_Task goal_
Reproduce the part of the backyard wetland text that begins at the words "There are wetlands" and stops after "in the city!", keeping every word and mark unchanged.

_Source document_
Citizen Science in a Backyard Wetland Environment
Supporting their Quaker missions of community and environmental stewardship, Sidwell Friends Middle School supplement their environmental science curricula (bioblitz, bee studies, toxicology, energy/sustainability) with observation, tracking and recording of seasonal bird activity on their 15-acre campus. After renovating and obtaining LEED Platinum Certification for their Sidwell Friends School Middle School building in 2007, the school community continues to pursue the school’s mission of community and environmental stewardship. The area is now a National Wildlife Federation Certified Habitat.
There are wetlands on campus which support indigenous plants, lily pads, and fish. Since 2009, students have been recording wildlife sightings which have included hawks and owls. One of the bioblitz activities involved the seventh-grade Nationalience students identifying all the animals and plants they could. For insects, a live sample of each species is put in a jar with a mesh lid, recorded, observed, and released. Current wetland plantings include those which attract bee and butterfly populations. Eighth graders conduct an annual survey of pollinators on campus. They are working closely with the U.S. Geological Survey, which helps them design their research and identifies their bees. So far, they are up to 68 species of bees on campus, including 12 species never before recorded in the city!
In the future, the school hopes to build birdhouses and nut feeders to support a more diverse group of birds. Specifically, they want to provide suet and nut logs for woodpeckers, niger and thistle for finches, hummingbird feeders, and white millet for mourning doves and white-throated sparrows, and more.

_Information provided_

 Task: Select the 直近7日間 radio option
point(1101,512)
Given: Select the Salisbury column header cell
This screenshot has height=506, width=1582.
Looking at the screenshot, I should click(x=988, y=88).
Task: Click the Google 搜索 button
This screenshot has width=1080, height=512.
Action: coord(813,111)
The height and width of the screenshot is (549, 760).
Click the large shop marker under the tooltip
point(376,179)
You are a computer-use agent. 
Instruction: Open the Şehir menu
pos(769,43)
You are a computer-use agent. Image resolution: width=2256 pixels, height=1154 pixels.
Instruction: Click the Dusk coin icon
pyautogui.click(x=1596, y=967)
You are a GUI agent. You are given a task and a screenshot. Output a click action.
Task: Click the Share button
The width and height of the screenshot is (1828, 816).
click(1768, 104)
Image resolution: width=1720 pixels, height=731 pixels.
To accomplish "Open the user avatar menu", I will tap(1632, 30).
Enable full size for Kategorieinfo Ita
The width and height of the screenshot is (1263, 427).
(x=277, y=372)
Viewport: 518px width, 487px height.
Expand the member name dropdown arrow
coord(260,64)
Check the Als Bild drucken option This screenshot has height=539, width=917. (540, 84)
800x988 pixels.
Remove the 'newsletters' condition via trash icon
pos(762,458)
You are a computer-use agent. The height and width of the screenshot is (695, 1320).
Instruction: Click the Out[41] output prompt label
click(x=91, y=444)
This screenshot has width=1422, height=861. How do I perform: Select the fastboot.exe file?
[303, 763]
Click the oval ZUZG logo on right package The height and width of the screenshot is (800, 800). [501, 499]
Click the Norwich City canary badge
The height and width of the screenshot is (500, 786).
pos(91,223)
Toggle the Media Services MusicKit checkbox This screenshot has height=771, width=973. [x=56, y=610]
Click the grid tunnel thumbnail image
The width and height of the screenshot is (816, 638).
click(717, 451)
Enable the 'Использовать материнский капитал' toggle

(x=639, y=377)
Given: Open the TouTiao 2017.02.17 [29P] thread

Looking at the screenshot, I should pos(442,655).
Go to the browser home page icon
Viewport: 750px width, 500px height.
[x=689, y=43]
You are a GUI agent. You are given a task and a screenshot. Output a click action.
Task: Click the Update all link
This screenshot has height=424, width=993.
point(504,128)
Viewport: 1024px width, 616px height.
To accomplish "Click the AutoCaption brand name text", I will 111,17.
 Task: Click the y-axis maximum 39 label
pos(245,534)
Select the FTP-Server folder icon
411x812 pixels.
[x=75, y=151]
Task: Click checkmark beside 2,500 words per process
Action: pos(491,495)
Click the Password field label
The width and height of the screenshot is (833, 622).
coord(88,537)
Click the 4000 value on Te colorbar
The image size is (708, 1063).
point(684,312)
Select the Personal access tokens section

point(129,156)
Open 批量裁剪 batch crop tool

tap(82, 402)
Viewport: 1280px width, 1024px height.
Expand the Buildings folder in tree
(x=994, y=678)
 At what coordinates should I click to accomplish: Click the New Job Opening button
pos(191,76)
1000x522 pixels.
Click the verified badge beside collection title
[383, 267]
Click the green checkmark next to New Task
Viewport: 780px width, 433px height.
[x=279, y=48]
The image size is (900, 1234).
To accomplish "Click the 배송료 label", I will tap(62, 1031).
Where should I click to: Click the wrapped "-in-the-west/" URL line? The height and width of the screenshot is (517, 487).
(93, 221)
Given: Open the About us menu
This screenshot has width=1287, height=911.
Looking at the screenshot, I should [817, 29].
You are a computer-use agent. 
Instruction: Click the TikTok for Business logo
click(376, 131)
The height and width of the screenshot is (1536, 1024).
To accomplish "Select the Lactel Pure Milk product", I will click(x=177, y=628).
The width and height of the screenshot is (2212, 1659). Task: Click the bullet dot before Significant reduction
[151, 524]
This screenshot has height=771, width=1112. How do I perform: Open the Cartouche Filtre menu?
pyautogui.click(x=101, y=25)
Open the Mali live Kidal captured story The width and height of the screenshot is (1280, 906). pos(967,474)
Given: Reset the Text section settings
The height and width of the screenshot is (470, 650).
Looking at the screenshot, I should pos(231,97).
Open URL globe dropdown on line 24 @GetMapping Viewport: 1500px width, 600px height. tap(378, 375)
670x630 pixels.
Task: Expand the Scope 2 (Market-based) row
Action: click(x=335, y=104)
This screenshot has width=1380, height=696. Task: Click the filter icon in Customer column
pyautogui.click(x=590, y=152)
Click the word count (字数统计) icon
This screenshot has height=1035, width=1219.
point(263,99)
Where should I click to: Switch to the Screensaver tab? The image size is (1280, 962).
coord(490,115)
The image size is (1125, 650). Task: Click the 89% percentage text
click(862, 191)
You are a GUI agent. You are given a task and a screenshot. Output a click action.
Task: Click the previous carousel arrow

_Output_
There are wetlands on campus which support indigenous plants, lily pads, and fish. Since 2009, students have been recording wildlife sightings which have included hawks and owls. One of the bioblitz activities involved the seventh-grade Nationalience students identifying all the animals and plants they could. For insects, a live sample of each species is put in a jar with a mesh lid, recorded, observed, and released. Current wetland plantings include those which attract bee and butterfly populations. Eighth graders conduct an annual survey of pollinators on campus. They are working closely with the U.S. Geological Survey, which helps them design their research and identifies their bees. So far, they are up to 68 species of bees on campus, including 12 species never before recorded in the city!